– Ну ты – понятно, – не слишком церемонился брутт. – А про меня ещё, упаси Тёмный, дурные слухи пойдут. Всяким славился, но от этого – увольте. Пойдём, госпожа Иннара.

– Сибранд, – глухо донеслось снизу, – зови гостей к столу. Накрыто уже, стынет!

Я улыбнулся, подталкивая замешкавшихся в нерешительности бруттов. Свояченица рассудила верно: голодными гости уйти не должны. Не в наших стонгардских традициях отпускать из дому заезжих иноземцев, не накормив да не обогрев как следует. Пусть потом трижды в своей гостеприимности раскаиваться будем…

– У-у-у, – протянул молодой колдун, осторожно спускаясь по лестнице и сверху оценивая мой домашний хаос, – как людно.

Я молча подтолкнул его к столу и усадил, слегка надавив на плечо ладонью. Ослабший после болезненного приступа Люсьен почти рухнул на лавку, напротив ёрзавшего от любопытства Илиана. Людно! Поганая твоя бруттская душа, Люсьен! Сам знаю, что давно пора дом расширять, да откуда взяться времени и силам? Скорее, Никанор с Назаром сами вырастут да возведут хоромы своим невестам, чем старый отец возьмётся наконец за стройку!

Октавия тотчас захлопотала у стола, и оголодавшие в ожидании завтрака дети набросились на пищу, как стая волчат. Деметра задержалась, пробуждая Олана от колдовского сна, так что Люсьен оказался единственным гостем за столом.
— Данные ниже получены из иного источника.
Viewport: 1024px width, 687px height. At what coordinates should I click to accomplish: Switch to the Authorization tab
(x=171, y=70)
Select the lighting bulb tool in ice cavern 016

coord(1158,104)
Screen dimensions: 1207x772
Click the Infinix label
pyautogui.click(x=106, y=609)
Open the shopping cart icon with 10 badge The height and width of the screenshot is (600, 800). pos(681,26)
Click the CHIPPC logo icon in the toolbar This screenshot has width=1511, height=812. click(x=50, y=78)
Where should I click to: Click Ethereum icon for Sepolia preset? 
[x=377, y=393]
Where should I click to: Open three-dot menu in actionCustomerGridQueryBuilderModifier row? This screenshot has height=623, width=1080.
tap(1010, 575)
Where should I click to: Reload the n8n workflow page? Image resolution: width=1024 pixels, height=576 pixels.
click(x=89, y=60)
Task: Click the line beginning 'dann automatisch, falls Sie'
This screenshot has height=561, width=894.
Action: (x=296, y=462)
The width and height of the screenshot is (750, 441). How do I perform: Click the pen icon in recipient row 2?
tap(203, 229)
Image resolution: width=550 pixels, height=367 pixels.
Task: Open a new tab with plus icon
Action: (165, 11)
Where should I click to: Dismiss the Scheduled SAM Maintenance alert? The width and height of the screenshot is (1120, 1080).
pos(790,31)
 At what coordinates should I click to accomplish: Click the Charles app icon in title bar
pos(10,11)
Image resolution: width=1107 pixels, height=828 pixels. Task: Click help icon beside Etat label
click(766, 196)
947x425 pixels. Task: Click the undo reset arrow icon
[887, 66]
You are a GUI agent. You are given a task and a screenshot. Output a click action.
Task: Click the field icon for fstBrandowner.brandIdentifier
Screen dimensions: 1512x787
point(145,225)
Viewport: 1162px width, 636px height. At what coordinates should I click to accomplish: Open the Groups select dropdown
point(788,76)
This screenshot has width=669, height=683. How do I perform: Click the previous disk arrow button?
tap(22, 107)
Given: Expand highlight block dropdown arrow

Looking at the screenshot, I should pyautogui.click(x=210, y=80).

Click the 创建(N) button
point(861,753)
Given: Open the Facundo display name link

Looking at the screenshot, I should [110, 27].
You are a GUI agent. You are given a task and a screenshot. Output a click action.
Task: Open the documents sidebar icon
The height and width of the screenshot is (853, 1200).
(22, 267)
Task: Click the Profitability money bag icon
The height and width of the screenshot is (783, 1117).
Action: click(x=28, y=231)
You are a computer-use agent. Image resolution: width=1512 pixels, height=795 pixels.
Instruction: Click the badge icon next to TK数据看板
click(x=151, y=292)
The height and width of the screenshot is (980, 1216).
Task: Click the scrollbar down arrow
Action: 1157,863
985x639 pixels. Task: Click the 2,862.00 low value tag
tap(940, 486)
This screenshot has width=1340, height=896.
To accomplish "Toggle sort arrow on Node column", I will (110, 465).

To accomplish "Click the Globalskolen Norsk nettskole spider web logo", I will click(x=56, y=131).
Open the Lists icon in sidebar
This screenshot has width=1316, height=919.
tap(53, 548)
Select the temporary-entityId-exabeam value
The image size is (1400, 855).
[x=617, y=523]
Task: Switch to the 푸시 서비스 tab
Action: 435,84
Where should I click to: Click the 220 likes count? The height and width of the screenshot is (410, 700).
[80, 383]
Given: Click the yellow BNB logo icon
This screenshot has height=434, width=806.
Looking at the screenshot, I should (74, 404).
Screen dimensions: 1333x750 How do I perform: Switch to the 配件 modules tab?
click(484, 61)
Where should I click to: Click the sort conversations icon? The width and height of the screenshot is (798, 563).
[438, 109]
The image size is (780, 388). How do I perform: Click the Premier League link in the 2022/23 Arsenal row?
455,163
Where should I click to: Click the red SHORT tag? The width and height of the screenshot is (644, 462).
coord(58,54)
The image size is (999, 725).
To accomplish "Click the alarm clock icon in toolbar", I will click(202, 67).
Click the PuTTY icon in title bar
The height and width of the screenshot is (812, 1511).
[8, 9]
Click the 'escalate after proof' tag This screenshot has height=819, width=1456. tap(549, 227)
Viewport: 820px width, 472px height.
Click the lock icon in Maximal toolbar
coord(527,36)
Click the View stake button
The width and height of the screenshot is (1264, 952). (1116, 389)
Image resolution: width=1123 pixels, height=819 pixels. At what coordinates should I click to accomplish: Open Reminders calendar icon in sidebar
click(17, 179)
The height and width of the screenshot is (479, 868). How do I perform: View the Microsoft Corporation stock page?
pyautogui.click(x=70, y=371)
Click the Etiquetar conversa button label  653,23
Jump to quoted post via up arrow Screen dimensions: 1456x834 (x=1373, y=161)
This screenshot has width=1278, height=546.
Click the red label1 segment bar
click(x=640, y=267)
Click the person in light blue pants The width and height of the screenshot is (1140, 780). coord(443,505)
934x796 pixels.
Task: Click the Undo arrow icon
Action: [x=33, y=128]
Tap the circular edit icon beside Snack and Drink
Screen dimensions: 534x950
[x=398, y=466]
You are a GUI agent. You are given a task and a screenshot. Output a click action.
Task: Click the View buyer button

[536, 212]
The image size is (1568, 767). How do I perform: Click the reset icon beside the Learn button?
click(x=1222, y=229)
Какое-то время брутт с усмешкой смотрел на моих детей, затем принялся за еду наравне со всеми.

Деметра присела наконец рядом, держа на руках проснувшегося младенца; я протянул руки, чтобы освободить её от ноши.

– Па-па, – слабо, неуверенно, но довольно чётко произнёс Олан, глядя мне в глаза.

И улыбнулся.

…Знакомо ли вам чувство, когда нечаянную радость отравляют уколы сомнений и тревоги? Когда уже попросту не веришь, что может быть хорошо? Настолько привык к худшему, что и добрые подарки воспринимаешь с подозрением? Пробуешь на зуб, не доверяя ни себе, ни людям, потому что прекрасно знаешь: всё меняется. Сейчас хорошо, но скоро – возможно, уже через минуту – будет плохо?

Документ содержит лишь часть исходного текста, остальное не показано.